Feasibility of SPPC integration was reported as high across studies, with the important caveat that holistic evaluation of intervention implementation was limited by the lack of details regarding specific SPPC programs offered within most articles. As such, implementation fidelity was difficult to decipher when no study reported the extent to which the level of SPPC integration was or was not delivered as intended. The lack of specificity with respect to intervention fidelity challenged our ability to draw conclusions about outcomes across studies. Clearer depictions of SPPC intervention content and implementation, as well as use of standardized metrics of quality, would add depth to the interpretation of the outcomes and promote generalizability in future research.

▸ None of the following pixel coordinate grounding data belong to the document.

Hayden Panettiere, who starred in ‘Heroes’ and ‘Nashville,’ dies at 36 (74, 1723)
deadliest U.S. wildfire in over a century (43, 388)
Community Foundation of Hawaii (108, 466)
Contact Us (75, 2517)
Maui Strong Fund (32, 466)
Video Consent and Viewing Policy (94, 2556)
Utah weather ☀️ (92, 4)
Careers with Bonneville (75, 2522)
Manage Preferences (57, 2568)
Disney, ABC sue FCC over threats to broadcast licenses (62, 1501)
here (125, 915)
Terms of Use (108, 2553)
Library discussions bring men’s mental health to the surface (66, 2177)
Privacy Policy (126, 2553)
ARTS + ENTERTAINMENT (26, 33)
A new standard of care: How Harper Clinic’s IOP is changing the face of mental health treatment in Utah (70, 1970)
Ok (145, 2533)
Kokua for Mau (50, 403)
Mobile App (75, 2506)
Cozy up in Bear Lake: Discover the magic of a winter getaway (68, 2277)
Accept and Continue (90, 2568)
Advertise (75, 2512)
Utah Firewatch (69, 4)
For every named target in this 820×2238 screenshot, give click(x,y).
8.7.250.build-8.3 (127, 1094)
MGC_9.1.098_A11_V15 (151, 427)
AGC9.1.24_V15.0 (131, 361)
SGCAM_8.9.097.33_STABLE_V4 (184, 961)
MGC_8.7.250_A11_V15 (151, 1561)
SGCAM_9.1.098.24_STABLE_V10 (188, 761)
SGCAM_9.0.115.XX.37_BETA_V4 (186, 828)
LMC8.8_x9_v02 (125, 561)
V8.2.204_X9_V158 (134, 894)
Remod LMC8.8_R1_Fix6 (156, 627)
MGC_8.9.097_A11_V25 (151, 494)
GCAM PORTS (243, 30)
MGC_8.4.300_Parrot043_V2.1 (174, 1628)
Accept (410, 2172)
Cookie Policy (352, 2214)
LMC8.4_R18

This review was conducted with attention to rigor; strengths include advanced search strategies utilizing multiple databases designed and implemented by an expert medical librarian, concurrent two-party review with subsequent adjudication, and alignment of SPPC impact with NQF domains. However, certain limitations warrant discussion. Exclusion of non-English language papers in the search strategy creates a selection bias that may influence findings. While comprehensive, advanced search strategies are not perfect mechanisms for gathering every publication; for example, requirement of the terms “oncology” or “cancer” within the title and/or abstract allowed for appropriate upfront culling of articles, however it is possible that some relevant papers may have been missed. Likewise, rigorous dual review with third-party adjudication and auditing minimizes but does not wholly eliminate chance of human error within the process. More than half of studies were conducted in the U.S., and the authors acknowledge that the preponderance of U.S.-centric articles may limit the generalizability of findings globally. Study design limitations within included papers, such as single site approach, retrospective methodology, and lack of consistent diversity within studied cohorts, may influence the generalizability and reliability of findings. Finally, data heterogeneity and type precluded meta-analyses, which is a limitation of this paper.

Conclusion

Evidence indicates that SPPC may be associated with improved illness and end-of-life experiences for children with cancer and their families. Future research to improve care for children with advancing cancer and their families may benefit from a comparative effectiveness approach with clear description of palliative intervention content and delivery, use of validated metrics, and report of feasibility and acceptability from the perspectives of patients, families, and clinicians. Multi-site studies with the ability to execute randomize control trial design and recruit diverse participants may also strengthen the science by enhancing generalizability, establishing causal effect, and promoting inclusivity, cultural awareness, and sensitivity, respectively. Additionally, nuanced aspects of SPPC may be better identified and understood through complementary, exploratory research approaches. As the field of pediatric palliative care continues to expand and mature, meaningful opportunities exist to advance research agendas and shape how SPPC interventions for children with cancer are conceptualized and investigated.

Key Message:

Comprehensive review of existing literature suggests that integration of specialty palliative care in pediatric oncology benefits patients and families. As the field advances, development of multi-site and/or randomized control studies using comparative effectiveness methods and validated patient- and family-centered metrics may further strengthen the science.